In continuation of the discussion at [0], here follows a proposal for a
new ThrottleGroup object defined through QOM.
Throttle groups are currently defined when instantiating a drive in the
command line,, eg.
-drive file=foo.qcow2,throttling.iops-total=100,throttling.group=bar
and also on QMP with the 'block_set_io_throttle' command, eg:
{ "execute": "block_set_io_throttle",
"arguments": {
"device": "virtio0",
"iops": 100,
"iops_rd": 0,
"iops_wr": 0,
"bps": 0,
"bps_rd": 0,
"bps_wr": 0
}
}
As part of my GSoC project, IO throttling is moved to a block filter
driver, which means multiple filter nodes sharing ThrottleGroup
instances, and also, chaining filter nodes. The old interface will be
retained as much as possible. By defining ThrottleGroups with QOM the
following interface can be used:
-drive file=foo.qcow2,throttling.group=bar \
-object throttle-group,iops-total=100,id=bar
which will be equivalent to the current command above. The
'block_set_io_throttle' command can be extended with a "group" argument,
that when defined instead of "device", will find and edit the object in
question. Users can hotplug ThrottleGroups with object-add in QMP/HMP,
then attach drives to a throttle group (ie adding a filter node in the
drive path that points to that throttle group) with an 'attach-throttle'
and detach with 'detach-throttle', each taking the drive and throttle
group name as arguments. An alternative (but uglier) approach would be
to use 'block_set_io_throttle' for this as well. Something that's also
sound is a 'block_set_throttle_groups' that takes a list of groups and a
drive as arguments. I think the last could be best if the relevant
function does not become complex.
All this means that existing configuration will not be redefined
everytime the object is referenced unless each limit is specified
explicitly, like it was mentioned in the previous discussion.
Regarding 'query-block'. This case is complicated by the fact that it
would be possible for a drive to have many nodes, thus the values
printed by 'query-block' might be inaccurate if they only report one of
the node configurations. The current approach is to report only the
first filter node in the BDS tree. A user with advanced throttling
configurations might have no need for this command.
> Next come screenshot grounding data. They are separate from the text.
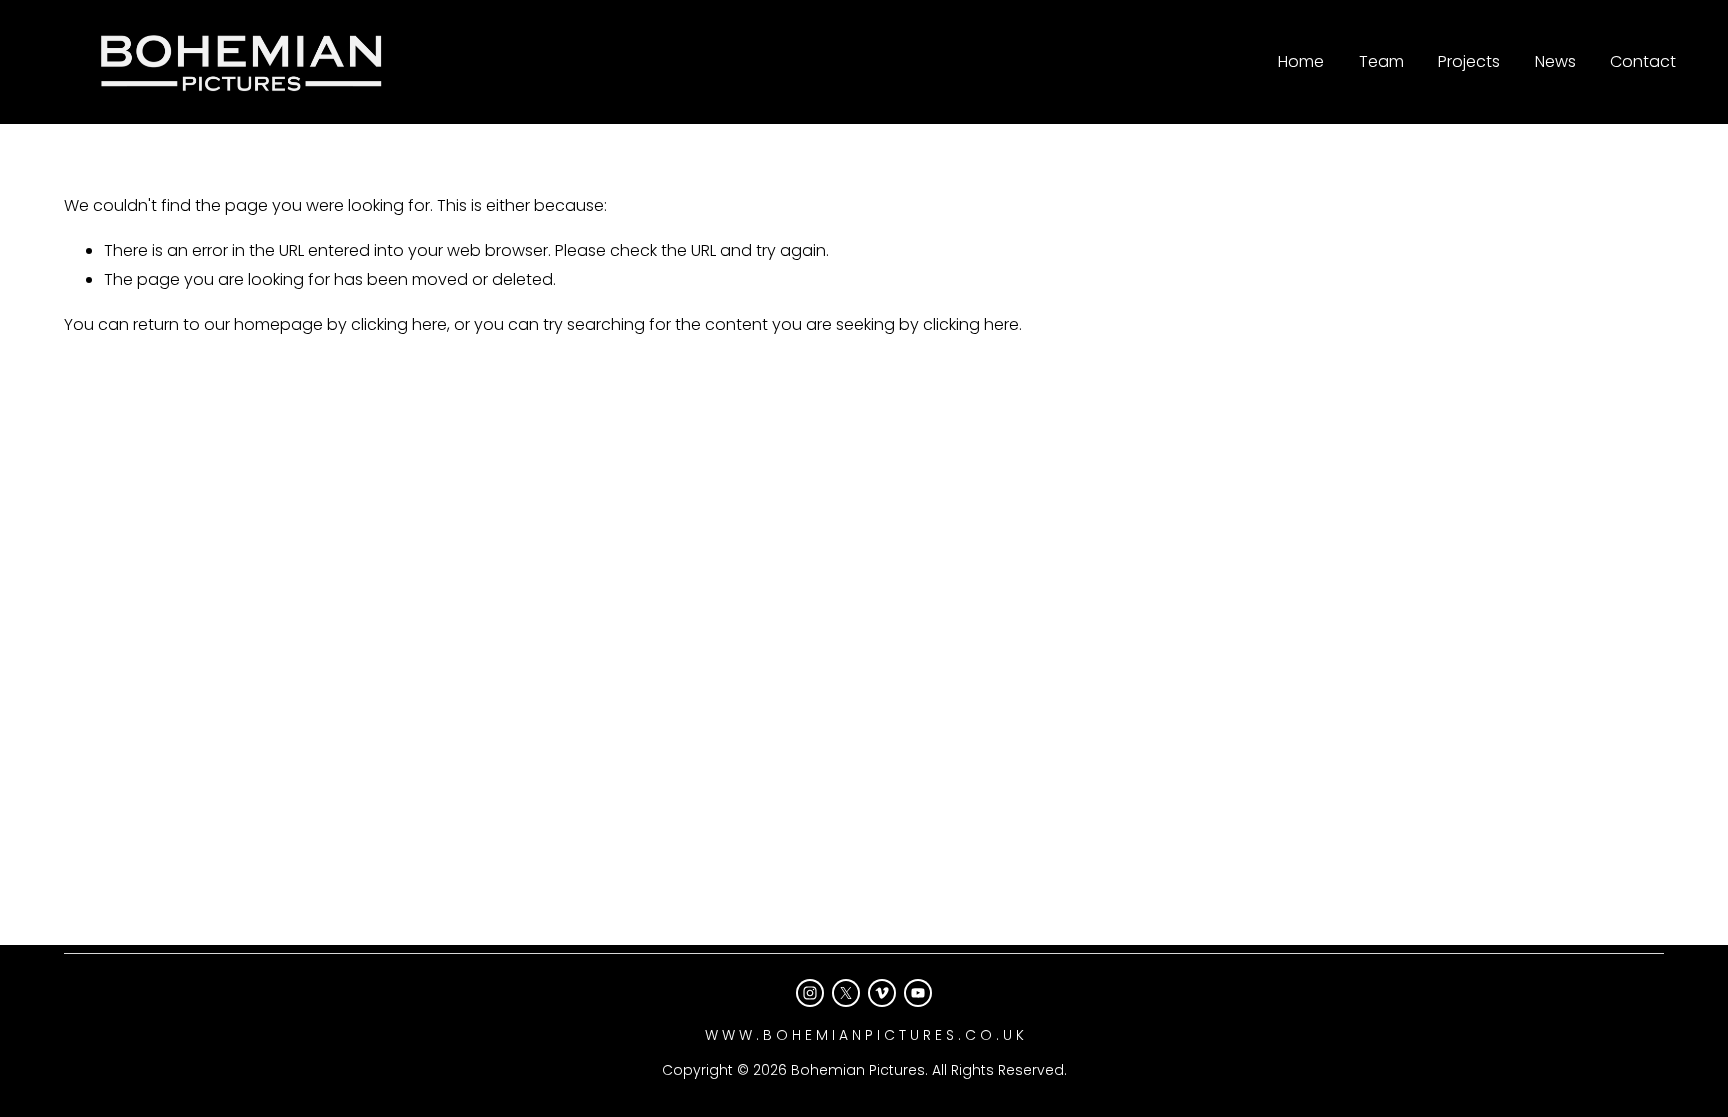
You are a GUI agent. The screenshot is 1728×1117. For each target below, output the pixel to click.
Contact (1643, 61)
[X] (846, 993)
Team (1381, 61)
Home (1301, 61)
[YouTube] (918, 993)
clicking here (399, 324)
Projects (1469, 61)
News (1555, 61)
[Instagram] (810, 993)
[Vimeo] (882, 993)
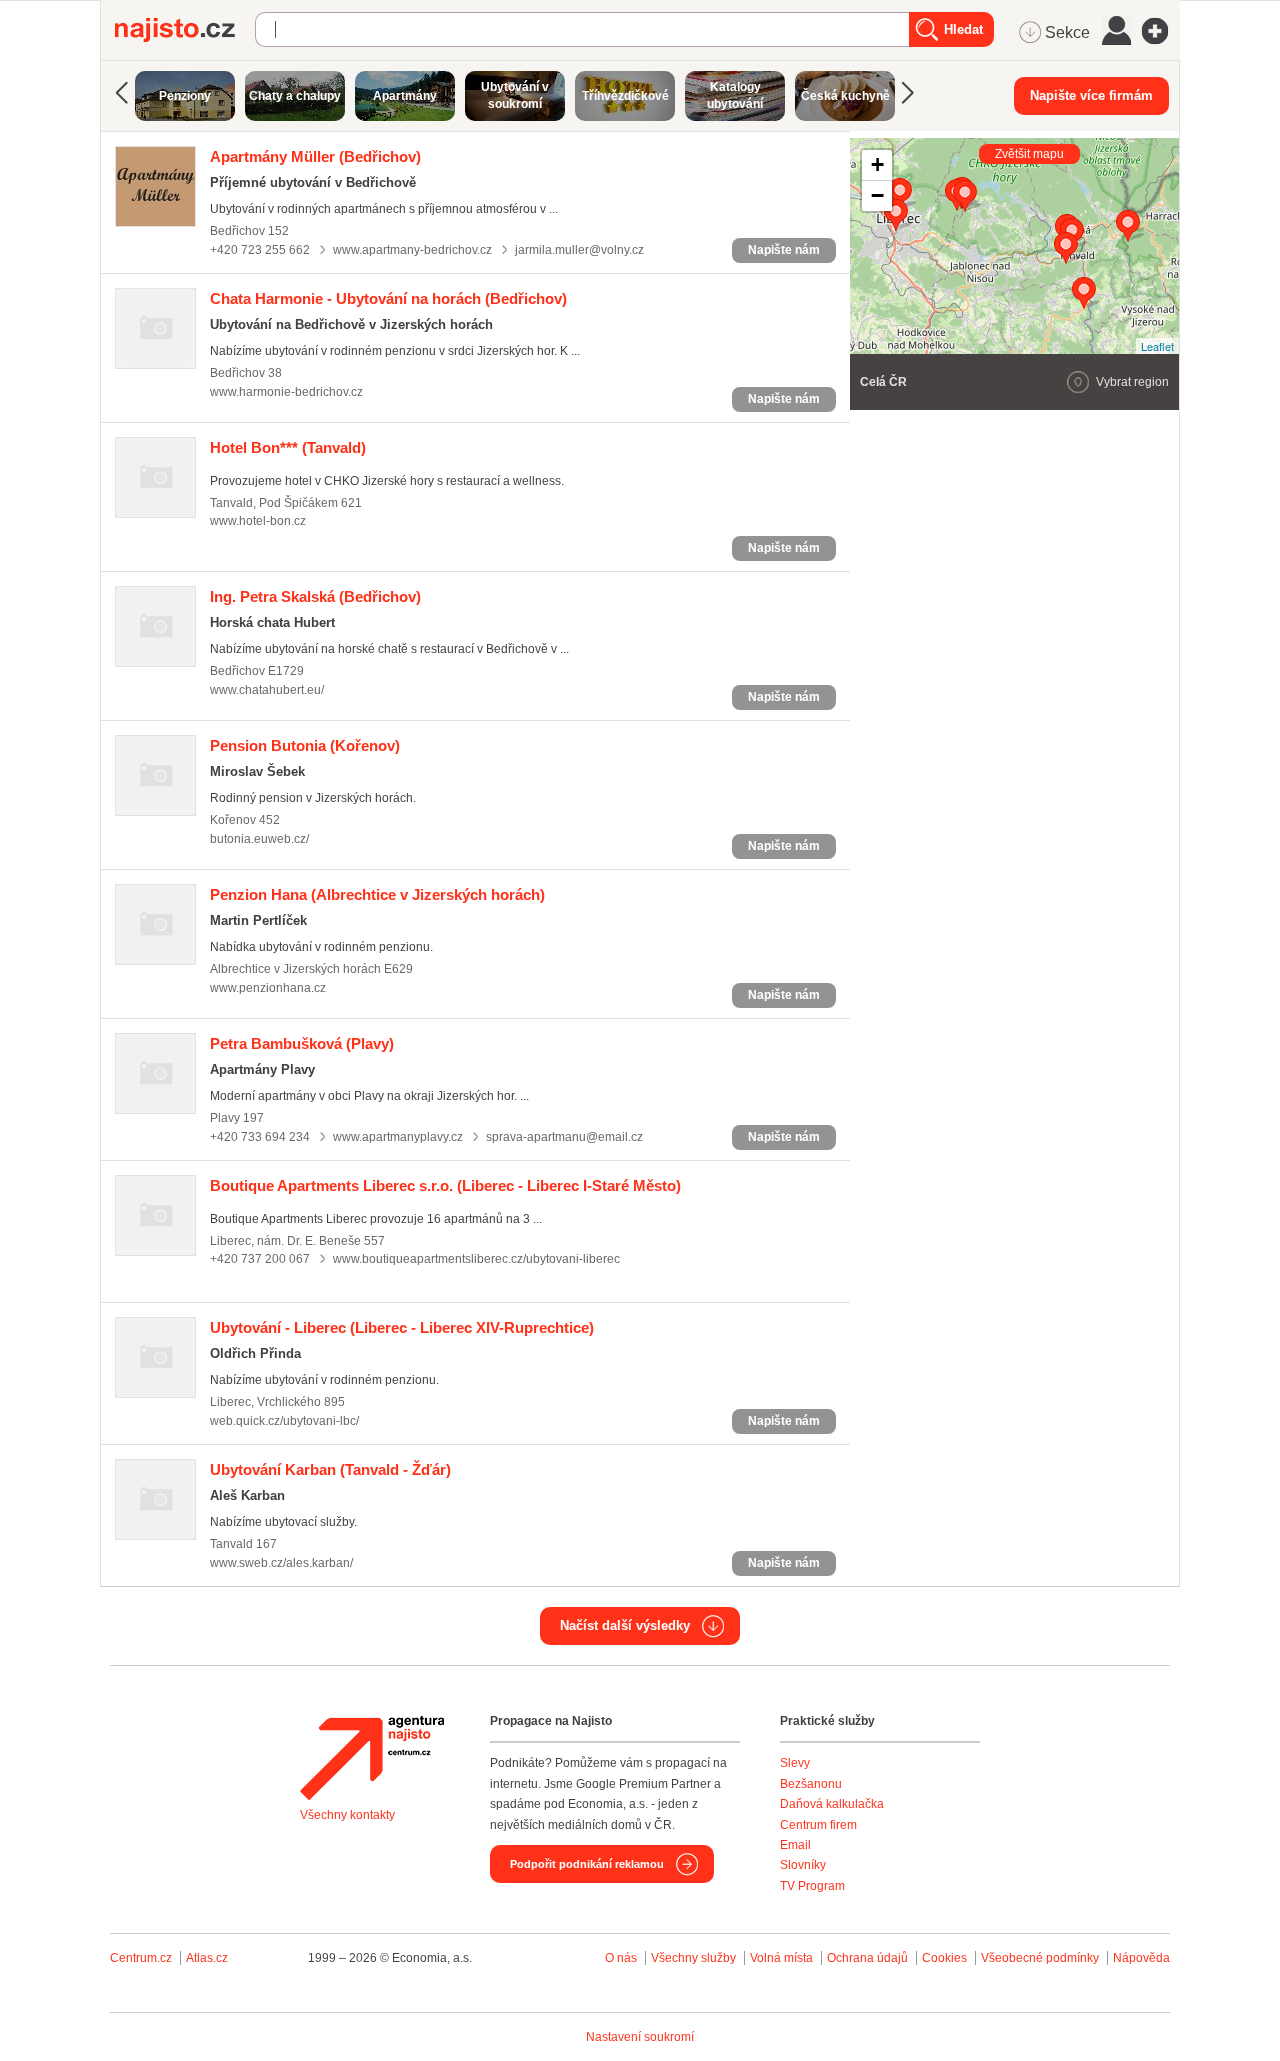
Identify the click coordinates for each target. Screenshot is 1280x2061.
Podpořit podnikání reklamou (587, 1864)
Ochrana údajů (867, 1958)
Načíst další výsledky (625, 1625)
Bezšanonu (811, 1784)
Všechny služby (695, 1958)
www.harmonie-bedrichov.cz (286, 392)
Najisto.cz (185, 30)
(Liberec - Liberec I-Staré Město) (445, 1185)
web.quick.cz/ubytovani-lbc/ (284, 1421)
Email (795, 1845)
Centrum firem (818, 1825)
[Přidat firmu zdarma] (1161, 31)
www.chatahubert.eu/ (267, 690)
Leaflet (1157, 346)
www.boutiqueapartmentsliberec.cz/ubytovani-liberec (476, 1259)
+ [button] (877, 164)
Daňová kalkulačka (832, 1804)
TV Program (812, 1886)
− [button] (877, 195)
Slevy (795, 1763)
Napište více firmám (1091, 95)
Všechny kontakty (347, 1815)
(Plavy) (302, 1043)
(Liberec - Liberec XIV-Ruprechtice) (402, 1327)
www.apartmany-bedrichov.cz (412, 250)
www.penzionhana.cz (268, 988)
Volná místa (781, 1958)
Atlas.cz (207, 1958)
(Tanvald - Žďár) (330, 1469)
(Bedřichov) (315, 156)
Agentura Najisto (372, 1758)
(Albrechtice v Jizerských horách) (377, 894)
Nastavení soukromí (640, 2037)
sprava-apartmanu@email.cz (564, 1137)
I'm not certain about this, since this could be handled internally by an
application, but it might be useful to have queries to list all the
throttle groups that affect a drive, and to list all the drives in a
throttle group. Maybe defining the drives as a ThrottleGroup QOM
property will take care of the latter and also attaching/detaching
drives to a group through the property getter/setter. Thoughts?